#### Directions for this task:
Data follows below. Repeat exactly the lines between the line holding "Follow the rijksoverheid.nl link in chat" and the line holding "Task: Click the 31/10/2024", inclusive, and nothing more; drop pictures.

---------- Source material

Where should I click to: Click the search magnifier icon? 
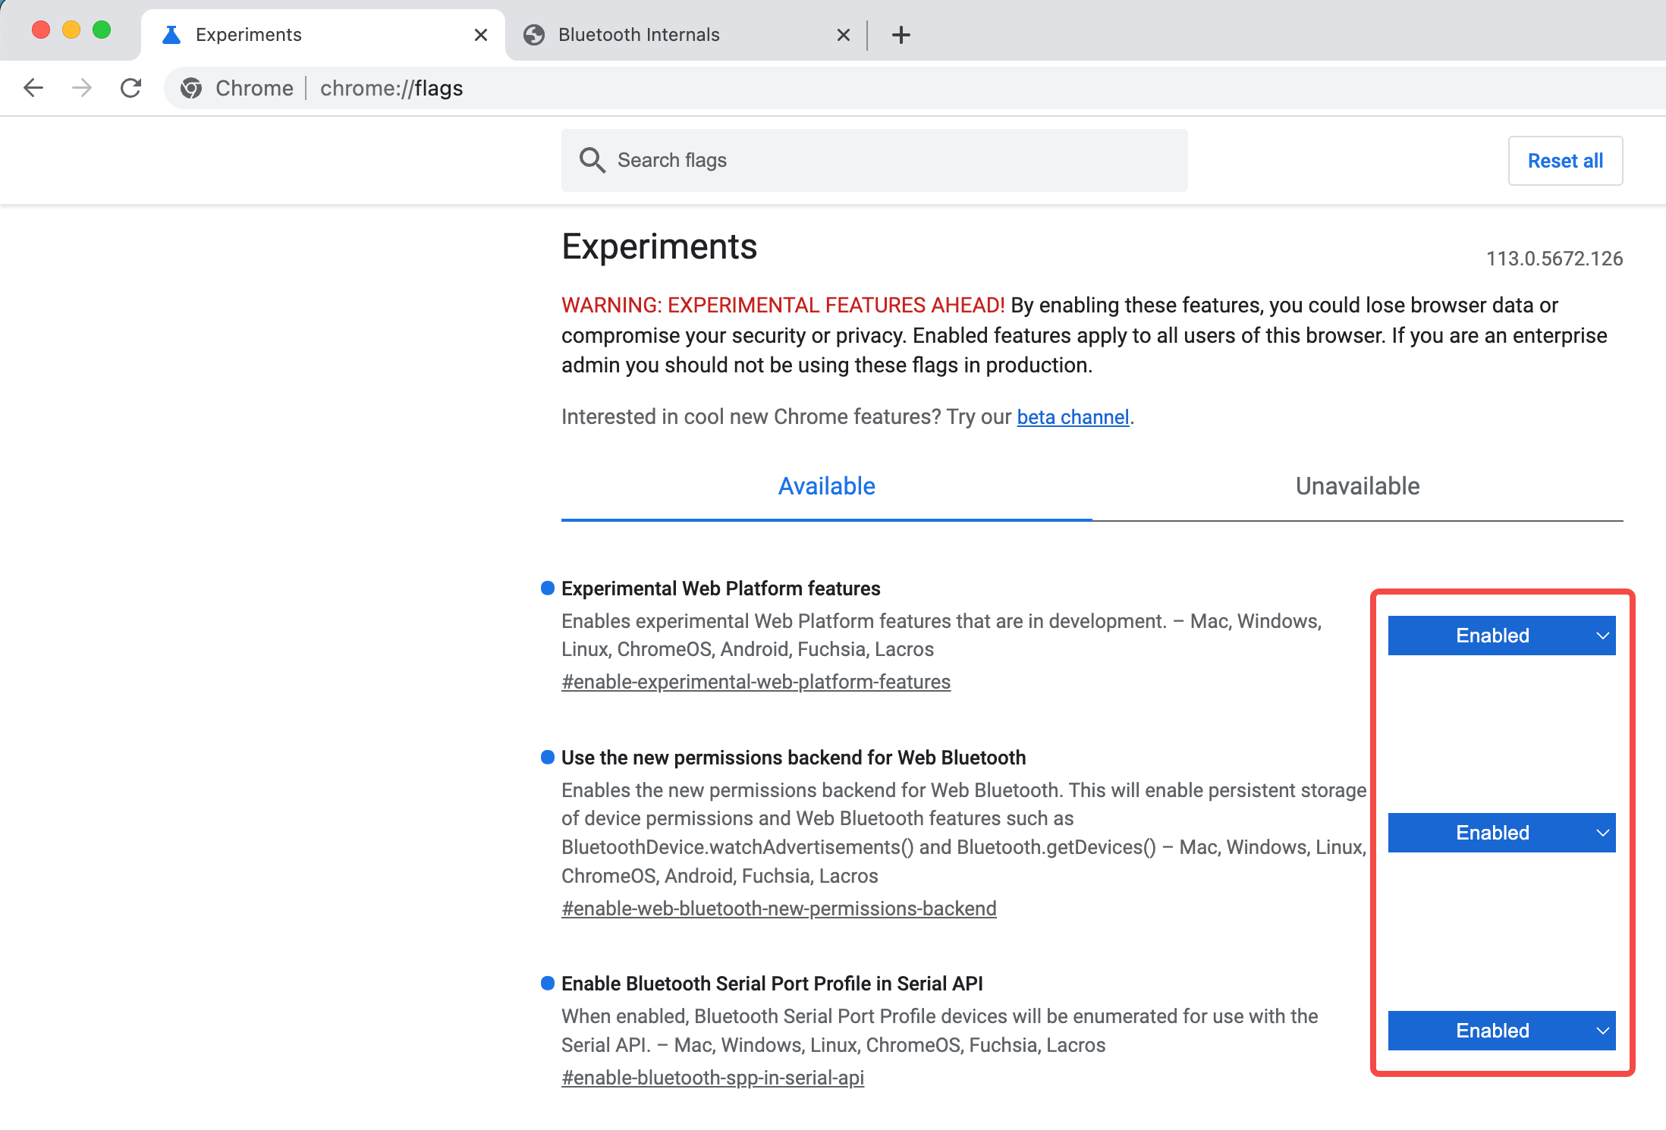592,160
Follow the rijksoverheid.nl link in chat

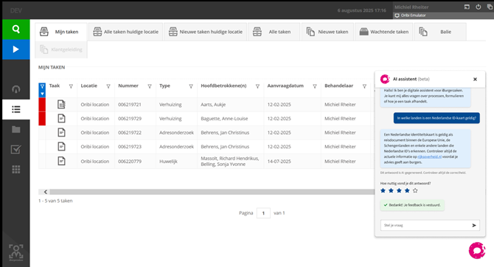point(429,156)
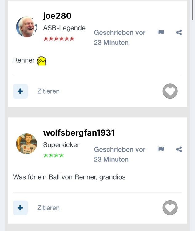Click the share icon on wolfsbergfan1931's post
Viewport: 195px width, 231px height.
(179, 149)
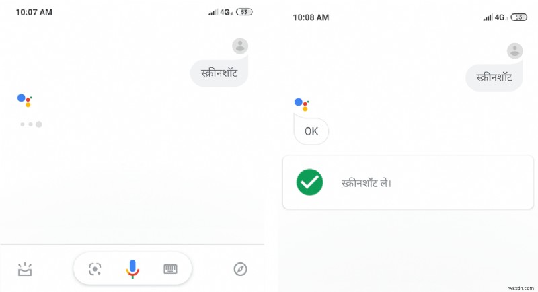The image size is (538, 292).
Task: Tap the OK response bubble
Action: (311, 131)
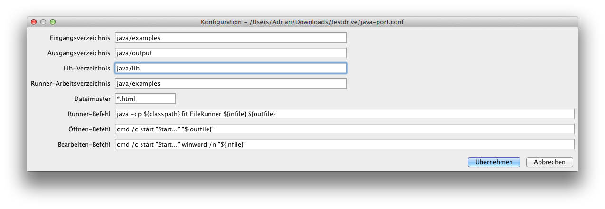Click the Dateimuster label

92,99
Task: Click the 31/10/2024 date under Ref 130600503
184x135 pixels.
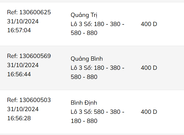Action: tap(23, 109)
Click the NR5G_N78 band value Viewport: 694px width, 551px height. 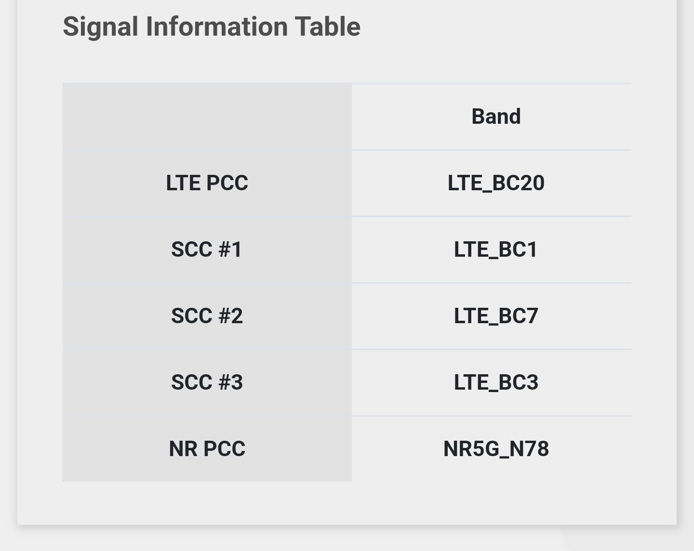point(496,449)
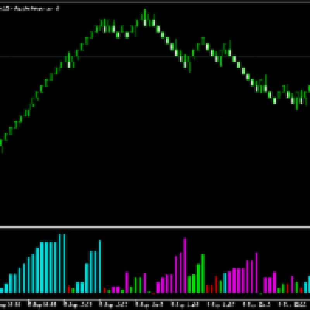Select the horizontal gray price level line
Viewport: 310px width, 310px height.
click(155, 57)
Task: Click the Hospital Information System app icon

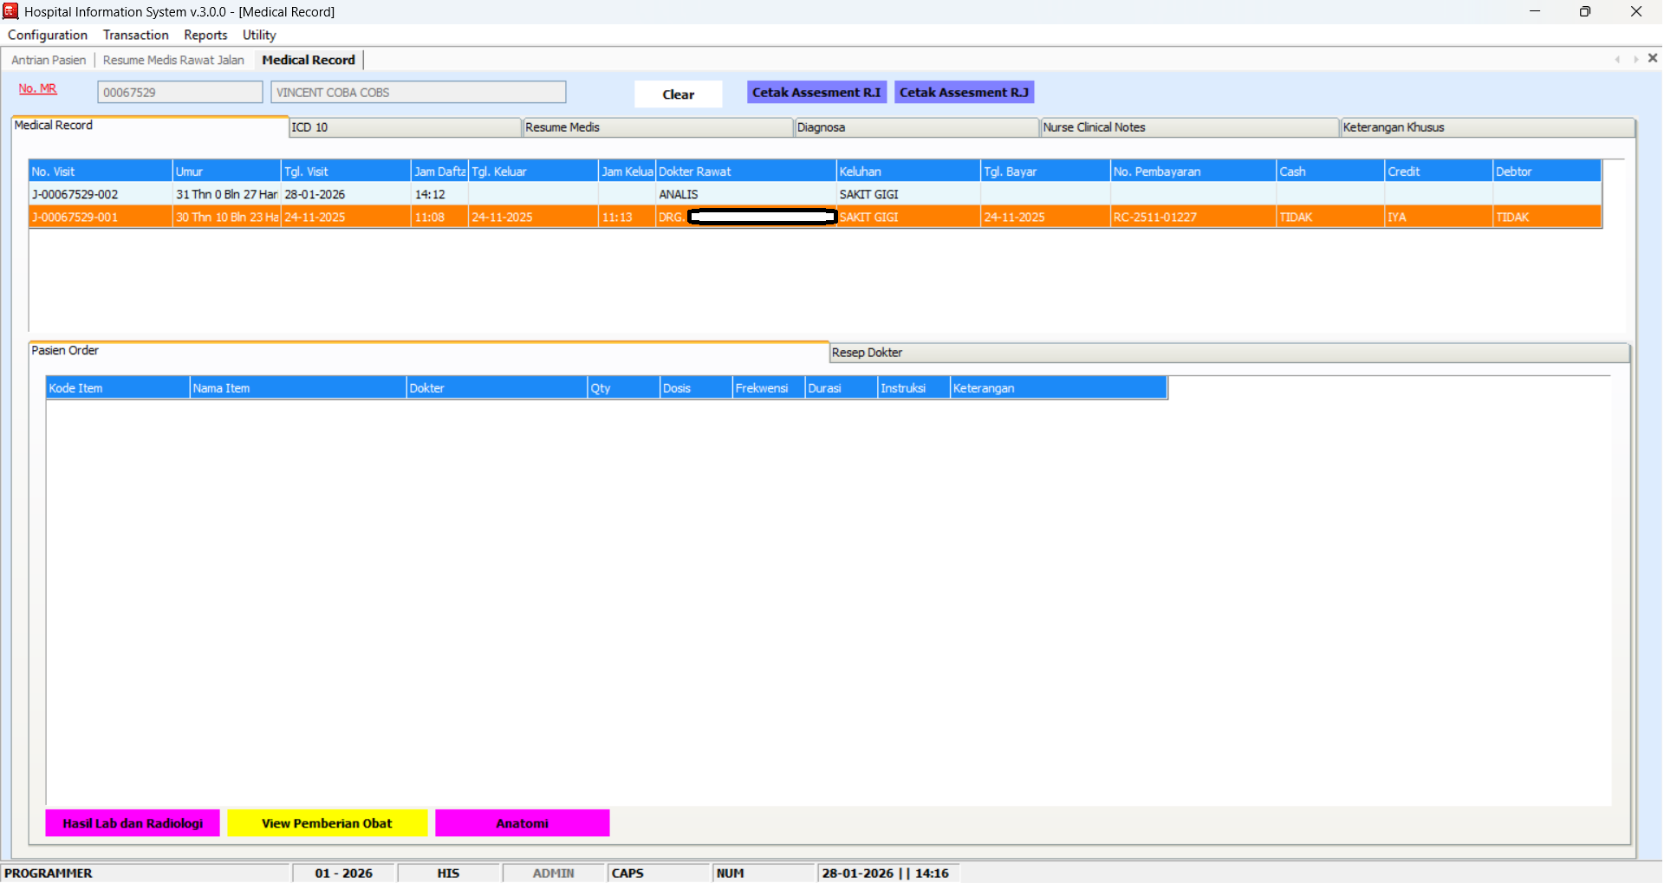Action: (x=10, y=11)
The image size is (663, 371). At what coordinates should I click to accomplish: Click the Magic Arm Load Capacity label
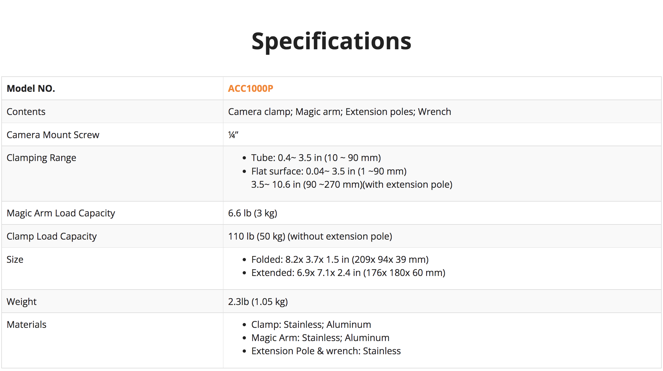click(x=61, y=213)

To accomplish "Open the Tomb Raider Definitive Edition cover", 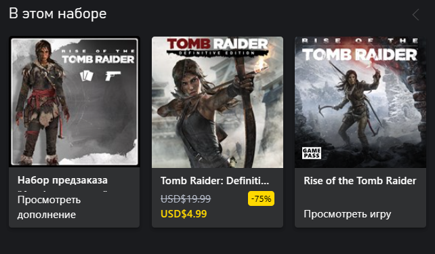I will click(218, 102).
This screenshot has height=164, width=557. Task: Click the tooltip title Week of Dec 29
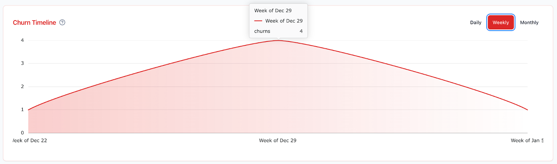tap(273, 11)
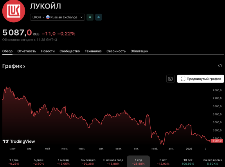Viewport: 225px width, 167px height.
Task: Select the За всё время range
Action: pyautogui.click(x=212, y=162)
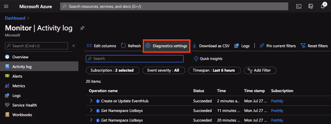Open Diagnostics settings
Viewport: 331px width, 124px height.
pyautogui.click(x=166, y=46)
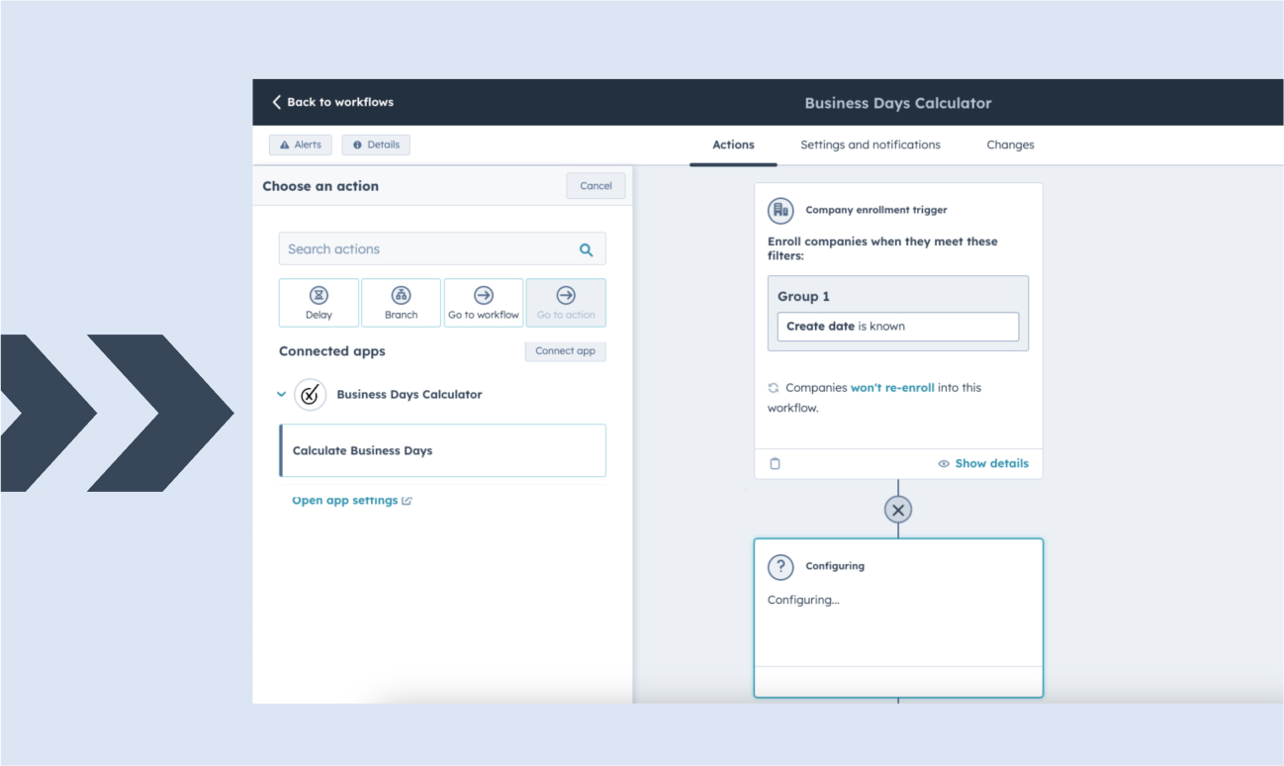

--------------------

#### Answer to the exercise:
Follow the rijksoverheid.nl link in chat

point(429,156)
Click the share icon on wolfsbergfan1931's post
Viewport: 195px width, 231px height.
(179, 149)
The image size is (538, 292).
Task: Tap the OK response bubble
Action: (311, 131)
Click the Dateimuster label

92,99
Task: Click the 31/10/2024 date under Ref 130600503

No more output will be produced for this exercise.